Songuer Y., ŞENOL A. , BALKARLI A., Bastuerk A., Cerci S.

AMERICAN JOURNAL OF THE MEDICAL SCIENCES, cilt.338, ss.50-53, 2009 (SCI İndekslerine Giren Dergi) identifier identifier identifier

  • Cilt numarası: 338 Konu: 1
  • Basım Tarihi: 2009
  • Doi Numarası: 10.1097/maj.0b013e31819c7320
  • Dergi Adı: AMERICAN JOURNAL OF THE MEDICAL SCIENCES
  • Sayfa Sayıları: ss.50-53

Özet

Background: Our aim was to compare lansoprazole-tetracycline-metranidazole (LTM) as first-line treatment with the classical lansoprazole-amoxicillin-clarithromycin (LAC) and bismuth-containing quadruple treatments.
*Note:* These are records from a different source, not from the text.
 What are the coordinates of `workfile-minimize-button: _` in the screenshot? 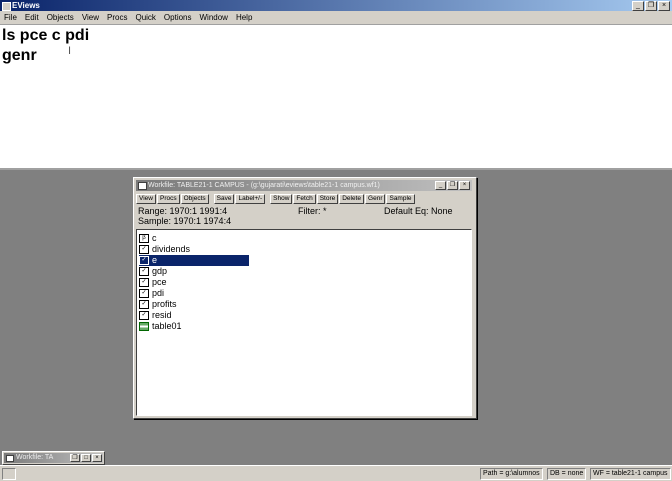 It's located at (440, 186).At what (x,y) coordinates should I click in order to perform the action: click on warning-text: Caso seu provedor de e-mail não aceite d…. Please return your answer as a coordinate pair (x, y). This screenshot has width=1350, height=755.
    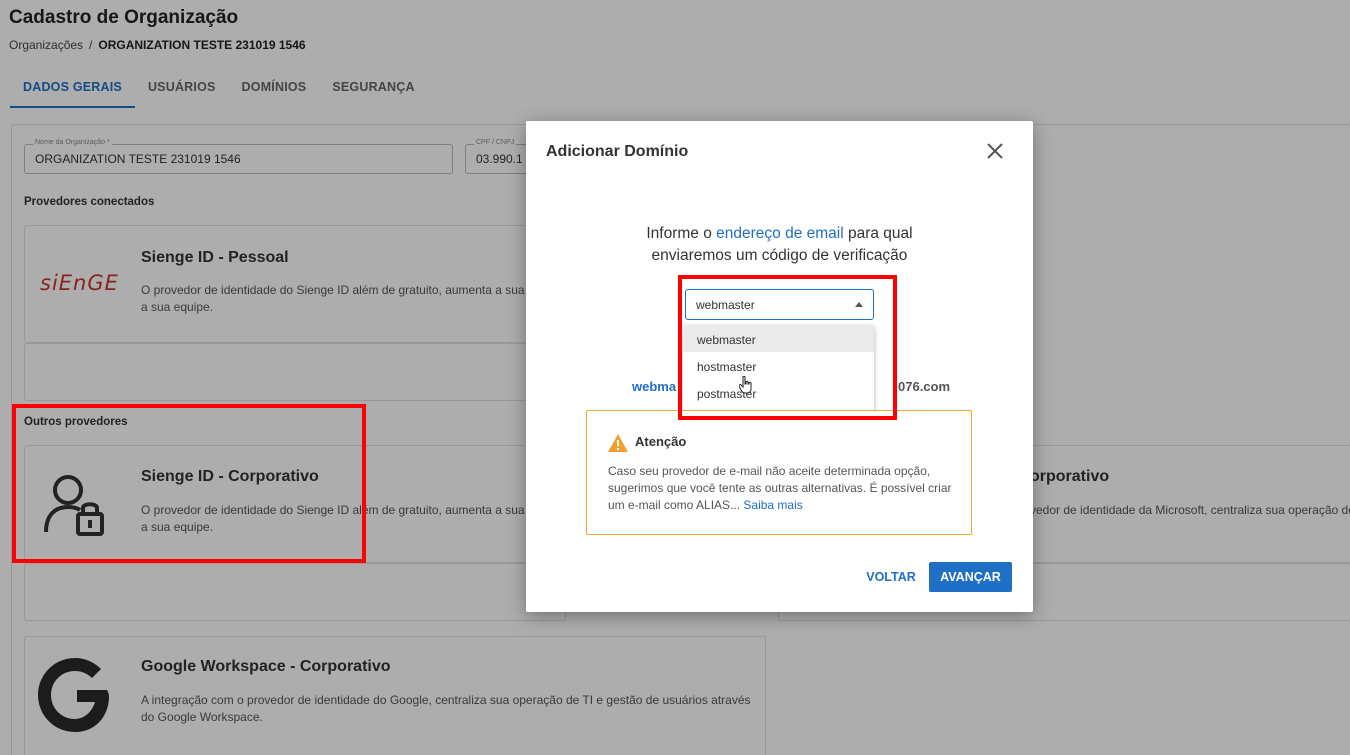
    Looking at the image, I should click on (783, 488).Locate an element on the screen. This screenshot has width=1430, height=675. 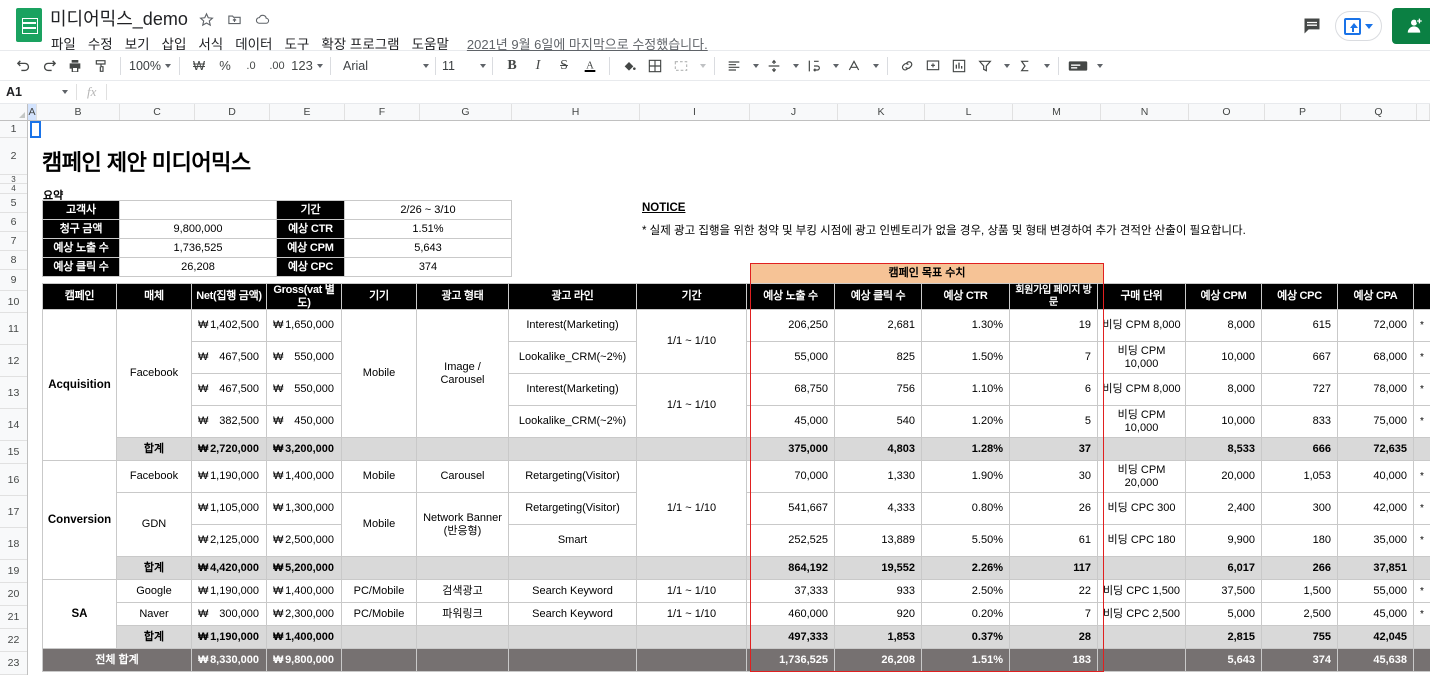
column-header-J: J is located at coordinates (794, 112). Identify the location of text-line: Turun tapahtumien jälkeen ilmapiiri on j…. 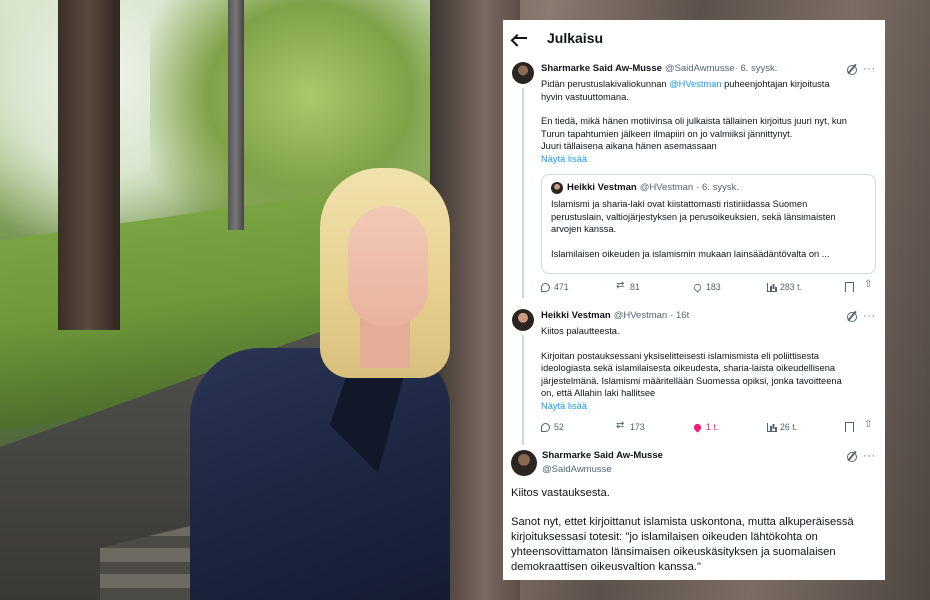
(667, 134).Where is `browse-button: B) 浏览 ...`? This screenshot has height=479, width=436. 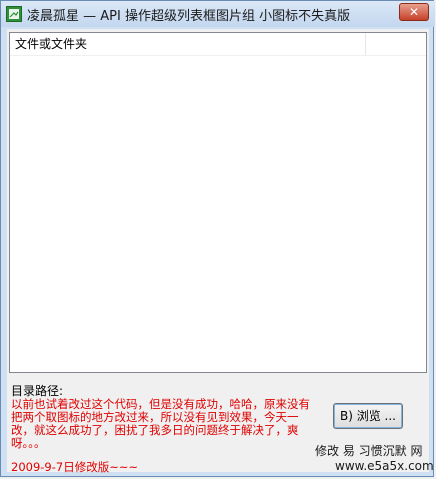 browse-button: B) 浏览 ... is located at coordinates (368, 416).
Patients and Methods: This prospective, single-center, randomized study included 464 consecutive Helicobacter pylori-positive patients with dyspeptic symptoms. A total of 415 patients completed the study. The patients were allocated into 4 study groups using random sampling numbers as follows-LAC group: lansoprazole 30 mg twice daily, amoxicillin 1000 mg twice daily, and clarithromycin 500 mg twice daily for 14 days; BLTM group: bismuth subcitrate 300 mg 4 times a day, lansoprazole 30 mg twice daily, tetracycline 500 mg 4 times a day, and metronidazole 500 mg twice daily for 10 days; RBLTM group: ranitidine bismuth citrate 400 mg twice daily, lansoprazole 30 mg twice daily, tetracycline 500 mg 4 times a day, and metronidazole 500 mg twice daily for 10 days; and LTM group: lansoprazole 30 mg twice daily, tetracycline 500 mg 4 times a day, and metronidazole 500 mg twice daily for 10 days. Results: The per protocol H. pylori eradication rate in LAC, BLTM, RBLTM, and LTM groups were 37 of 104 (35.6%), 56 of 102 (54.9%), 67 of 104 (64.4%), and 63 of 105 (60%), respectively. The intention-to-treat eradication rate was 37 of 113 (32.7%) in LAC, 56 of 119 (47.1%) in BLTM, 67 of 117 (57.3%) in RBLTM, and 63 of 115 (54.8%) in LTM group. The BLTM, RBLTM, and LTM treatment groups achieved a significantly better eradication rate than the LAC treatment group (P < 0.001). There was not any significant statistical difference between the groups of BLTM, RBLTM, and LTM. Conclusion: LTM treatment group achieved a significantly better eradication rate than the LAC treatment group. The success ratio of LTM therapy is comparable with quadruple bismuth-based treatments.